# Work order
From the entries below, output the line with "This screenshot has width=759, height=454." and each following line up to and including the line with "Task: Click the contact card icon for 取引先", exactly as written.

# Records supplied
***

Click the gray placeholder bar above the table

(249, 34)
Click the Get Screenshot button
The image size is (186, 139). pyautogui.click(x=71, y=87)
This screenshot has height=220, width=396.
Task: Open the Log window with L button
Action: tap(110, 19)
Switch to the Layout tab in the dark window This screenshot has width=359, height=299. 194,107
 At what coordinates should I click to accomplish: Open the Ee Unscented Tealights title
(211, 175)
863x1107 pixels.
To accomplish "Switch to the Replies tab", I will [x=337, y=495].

***

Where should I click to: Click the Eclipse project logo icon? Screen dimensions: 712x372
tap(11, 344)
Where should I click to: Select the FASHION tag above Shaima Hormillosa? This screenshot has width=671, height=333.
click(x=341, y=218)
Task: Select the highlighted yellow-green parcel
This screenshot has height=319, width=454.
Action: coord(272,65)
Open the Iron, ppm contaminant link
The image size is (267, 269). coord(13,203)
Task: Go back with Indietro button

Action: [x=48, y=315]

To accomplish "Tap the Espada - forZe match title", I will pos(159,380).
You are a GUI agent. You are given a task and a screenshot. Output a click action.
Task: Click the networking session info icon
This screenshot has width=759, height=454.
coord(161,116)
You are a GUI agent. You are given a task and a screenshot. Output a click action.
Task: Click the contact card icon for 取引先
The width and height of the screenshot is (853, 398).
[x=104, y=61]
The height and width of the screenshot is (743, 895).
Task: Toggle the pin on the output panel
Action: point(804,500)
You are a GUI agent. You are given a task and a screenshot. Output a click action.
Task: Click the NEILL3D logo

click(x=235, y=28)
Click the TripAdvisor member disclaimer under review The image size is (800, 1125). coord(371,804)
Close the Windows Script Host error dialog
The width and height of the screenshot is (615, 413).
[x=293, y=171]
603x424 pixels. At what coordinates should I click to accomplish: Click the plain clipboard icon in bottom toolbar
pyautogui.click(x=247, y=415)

***

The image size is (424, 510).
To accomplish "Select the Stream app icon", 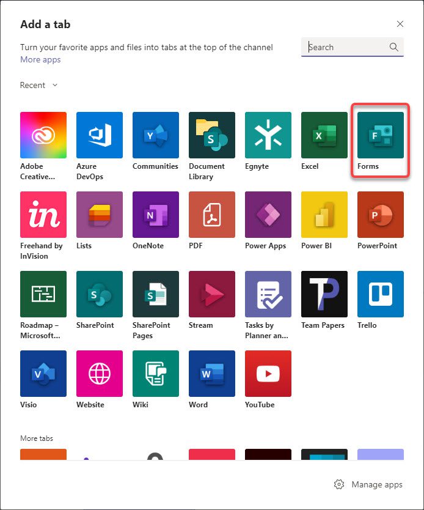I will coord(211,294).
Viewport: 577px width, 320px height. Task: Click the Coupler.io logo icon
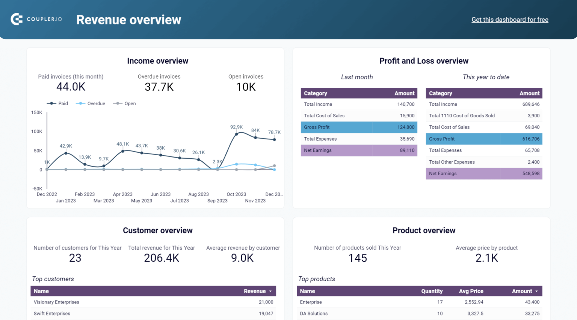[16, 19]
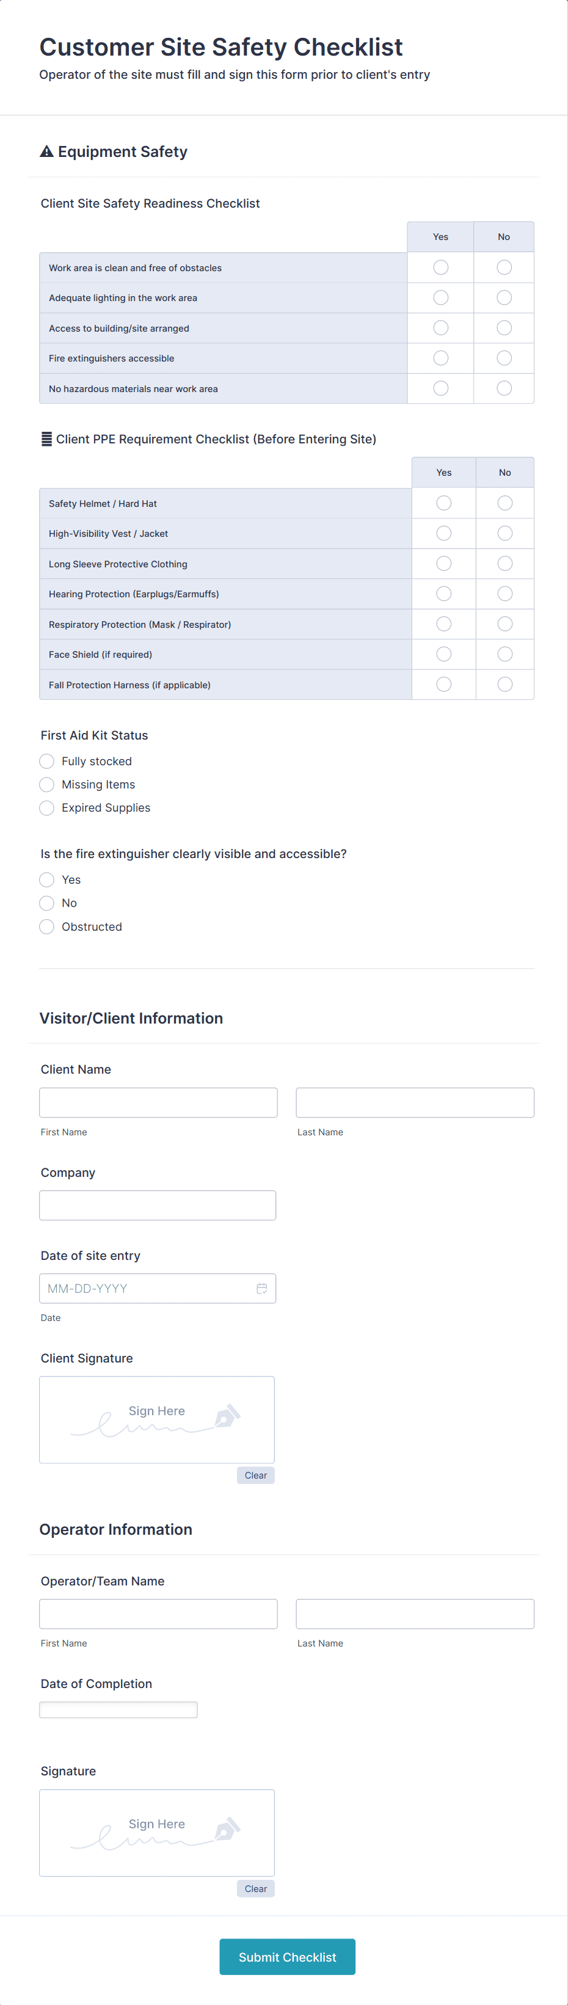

***

# Reply to the exercise
This screenshot has width=759, height=454.
coord(161,116)
You are a GUI agent. You are given a task and a screenshot. Output a click action.
Task: Click the contact card icon for 取引先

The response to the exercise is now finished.